**Text under study**
━━━━

Kevin, my long lost friend, is dying, for real this time.
Kevin has been defying death his whole life it seems.
Kevin has had HIV for decades now and all the while has been drinking like a fish and smoking like a chimney.
He wasn’t going to die of AIDS, you see, he was going to live with HIV.
We’re not Facebook friends and we’re not in touch, so I know this more or less indirectly, having seen some alarming posts on the wall of mutual friends, and then having done a little digging on my own.
I will say for Kevin that he has always lived full-tilt-boogie, balls-to-the-wall.
He is a charmer and the most maddening sumbitch I have ever known.
He is generous to a fault and a world-class prevaricator.
He loves with his whole heart and can hate that way, too, if someone hurts one of his.
He has delusions of being able to work the hoo-doo, or claims that he can, in any case.
Recently, it seems, he contracted an infection in his heart, and that was cleared up and then his liver failed.

━━━━

**Provided records**
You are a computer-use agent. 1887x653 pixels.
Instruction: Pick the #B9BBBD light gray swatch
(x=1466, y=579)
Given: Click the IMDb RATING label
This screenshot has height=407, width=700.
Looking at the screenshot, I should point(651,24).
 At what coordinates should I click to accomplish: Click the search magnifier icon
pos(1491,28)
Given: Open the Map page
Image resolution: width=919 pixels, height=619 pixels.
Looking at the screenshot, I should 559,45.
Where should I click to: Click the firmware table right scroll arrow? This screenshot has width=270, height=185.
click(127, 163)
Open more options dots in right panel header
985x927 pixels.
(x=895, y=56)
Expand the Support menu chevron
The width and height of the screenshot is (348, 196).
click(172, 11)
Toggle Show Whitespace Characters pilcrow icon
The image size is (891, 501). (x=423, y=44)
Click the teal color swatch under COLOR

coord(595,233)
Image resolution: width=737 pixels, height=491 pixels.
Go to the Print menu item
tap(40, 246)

━━━━

**What the task requires**
Can you repeat the passage about Kevin above word for word, from "Kevin has been" to "lived full-tilt-boogie, balls-to-the-wall."?

**Result of this exercise**
Kevin has been defying death his whole life it seems.
Kevin has had HIV for decades now and all the while has been drinking like a fish and smoking like a chimney.
He wasn’t going to die of AIDS, you see, he was going to live with HIV.
We’re not Facebook friends and we’re not in touch, so I know this more or less indirectly, having seen some alarming posts on the wall of mutual friends, and then having done a little digging on my own.
I will say for Kevin that he has always lived full-tilt-boogie, balls-to-the-wall.